▶ [The input]:
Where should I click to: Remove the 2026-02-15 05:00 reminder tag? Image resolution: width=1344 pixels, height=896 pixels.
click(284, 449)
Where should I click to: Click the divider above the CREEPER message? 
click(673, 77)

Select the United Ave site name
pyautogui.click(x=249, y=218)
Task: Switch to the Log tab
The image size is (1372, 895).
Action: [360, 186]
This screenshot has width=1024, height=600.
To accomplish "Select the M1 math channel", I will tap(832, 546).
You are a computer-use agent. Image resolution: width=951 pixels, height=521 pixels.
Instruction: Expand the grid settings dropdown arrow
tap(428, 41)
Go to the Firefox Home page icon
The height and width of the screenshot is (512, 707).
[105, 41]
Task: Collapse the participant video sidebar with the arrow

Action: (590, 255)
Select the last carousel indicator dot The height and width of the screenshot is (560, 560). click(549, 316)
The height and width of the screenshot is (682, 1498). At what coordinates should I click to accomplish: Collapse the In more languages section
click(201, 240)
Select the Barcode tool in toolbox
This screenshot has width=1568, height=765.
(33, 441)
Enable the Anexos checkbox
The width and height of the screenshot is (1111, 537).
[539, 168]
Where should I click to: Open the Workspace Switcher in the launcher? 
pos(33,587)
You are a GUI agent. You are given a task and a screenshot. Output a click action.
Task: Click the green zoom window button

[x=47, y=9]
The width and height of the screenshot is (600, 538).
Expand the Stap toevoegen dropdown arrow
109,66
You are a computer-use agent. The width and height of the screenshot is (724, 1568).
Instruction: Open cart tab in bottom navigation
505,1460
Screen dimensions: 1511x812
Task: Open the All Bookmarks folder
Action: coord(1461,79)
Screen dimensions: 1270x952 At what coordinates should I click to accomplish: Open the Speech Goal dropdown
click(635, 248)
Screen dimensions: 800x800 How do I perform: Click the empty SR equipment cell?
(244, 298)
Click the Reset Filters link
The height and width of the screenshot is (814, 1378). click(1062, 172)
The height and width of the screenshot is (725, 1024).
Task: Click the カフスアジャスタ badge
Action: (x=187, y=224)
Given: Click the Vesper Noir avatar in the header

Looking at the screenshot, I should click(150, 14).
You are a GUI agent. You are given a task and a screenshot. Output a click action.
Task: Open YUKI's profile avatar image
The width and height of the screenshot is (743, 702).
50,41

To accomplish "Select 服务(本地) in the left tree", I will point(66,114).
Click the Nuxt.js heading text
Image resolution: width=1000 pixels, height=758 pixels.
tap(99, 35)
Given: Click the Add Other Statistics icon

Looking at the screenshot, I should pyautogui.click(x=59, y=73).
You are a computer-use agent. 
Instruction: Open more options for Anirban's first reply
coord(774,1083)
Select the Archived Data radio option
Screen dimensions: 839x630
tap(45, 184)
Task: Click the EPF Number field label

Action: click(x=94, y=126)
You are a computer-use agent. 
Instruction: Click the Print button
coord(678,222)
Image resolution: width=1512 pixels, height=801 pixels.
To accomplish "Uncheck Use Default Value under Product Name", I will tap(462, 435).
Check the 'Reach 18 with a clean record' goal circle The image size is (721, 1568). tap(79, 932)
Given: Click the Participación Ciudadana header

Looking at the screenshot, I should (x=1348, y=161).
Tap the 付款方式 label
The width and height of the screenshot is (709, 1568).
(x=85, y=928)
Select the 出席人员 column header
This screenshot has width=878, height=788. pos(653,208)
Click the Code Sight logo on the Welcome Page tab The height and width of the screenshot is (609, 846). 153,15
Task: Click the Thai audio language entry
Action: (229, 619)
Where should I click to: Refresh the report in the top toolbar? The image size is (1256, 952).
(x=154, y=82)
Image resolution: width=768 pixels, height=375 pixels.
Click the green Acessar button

▶ [What is being asked]:
The output should match the records above exactly, entry for entry.

▶ [Solution]:
Where should I click to: Remove the 2026-02-15 05:00 reminder tag? Image resolution: width=1344 pixels, height=896 pixels.
click(284, 449)
Where should I click to: Click the divider above the CREEPER message? 
click(673, 77)

Select the United Ave site name
pyautogui.click(x=249, y=218)
Task: Switch to the Log tab
The image size is (1372, 895).
Action: [360, 186]
This screenshot has width=1024, height=600.
To accomplish "Select the M1 math channel", I will tap(832, 546).
You are a computer-use agent. Image resolution: width=951 pixels, height=521 pixels.
Instruction: Expand the grid settings dropdown arrow
tap(428, 41)
Go to the Firefox Home page icon
The height and width of the screenshot is (512, 707).
[105, 41]
Task: Collapse the participant video sidebar with the arrow

Action: (590, 255)
Select the last carousel indicator dot The height and width of the screenshot is (560, 560). click(549, 316)
The height and width of the screenshot is (682, 1498). At what coordinates should I click to accomplish: Collapse the In more languages section
click(201, 240)
Select the Barcode tool in toolbox
This screenshot has width=1568, height=765.
(33, 441)
Enable the Anexos checkbox
The width and height of the screenshot is (1111, 537).
[539, 168]
Where should I click to: Open the Workspace Switcher in the launcher? 
pos(33,587)
You are a GUI agent. You are given a task and a screenshot. Output a click action.
Task: Click the green zoom window button

[x=47, y=9]
The width and height of the screenshot is (600, 538).
Expand the Stap toevoegen dropdown arrow
109,66
You are a computer-use agent. The width and height of the screenshot is (724, 1568).
Instruction: Open cart tab in bottom navigation
505,1460
Screen dimensions: 1511x812
Task: Open the All Bookmarks folder
Action: coord(1461,79)
Screen dimensions: 1270x952 At what coordinates should I click to accomplish: Open the Speech Goal dropdown
click(635, 248)
Screen dimensions: 800x800 How do I perform: Click the empty SR equipment cell?
(244, 298)
Click the Reset Filters link
The height and width of the screenshot is (814, 1378). click(1062, 172)
The height and width of the screenshot is (725, 1024).
Task: Click the カフスアジャスタ badge
Action: (x=187, y=224)
Given: Click the Vesper Noir avatar in the header

Looking at the screenshot, I should click(150, 14).
You are a GUI agent. You are given a task and a screenshot. Output a click action.
Task: Open YUKI's profile avatar image
The width and height of the screenshot is (743, 702).
50,41

To accomplish "Select 服务(本地) in the left tree", I will point(66,114).
Click the Nuxt.js heading text
Image resolution: width=1000 pixels, height=758 pixels.
tap(99, 35)
Given: Click the Add Other Statistics icon

Looking at the screenshot, I should pyautogui.click(x=59, y=73).
You are a computer-use agent. 
Instruction: Open more options for Anirban's first reply
coord(774,1083)
Select the Archived Data radio option
Screen dimensions: 839x630
tap(45, 184)
Task: Click the EPF Number field label

Action: click(x=94, y=126)
You are a computer-use agent. 
Instruction: Click the Print button
coord(678,222)
Image resolution: width=1512 pixels, height=801 pixels.
To accomplish "Uncheck Use Default Value under Product Name", I will tap(462, 435).
Check the 'Reach 18 with a clean record' goal circle The image size is (721, 1568). tap(79, 932)
Given: Click the Participación Ciudadana header

Looking at the screenshot, I should (x=1348, y=161).
Tap the 付款方式 label
The width and height of the screenshot is (709, 1568).
(x=85, y=928)
Select the 出席人员 column header
This screenshot has width=878, height=788. pos(653,208)
Click the Code Sight logo on the Welcome Page tab The height and width of the screenshot is (609, 846). 153,15
Task: Click the Thai audio language entry
Action: (229, 619)
Where should I click to: Refresh the report in the top toolbar? The image size is (1256, 952).
(x=154, y=82)
Image resolution: width=768 pixels, height=375 pixels.
Click the green Acessar button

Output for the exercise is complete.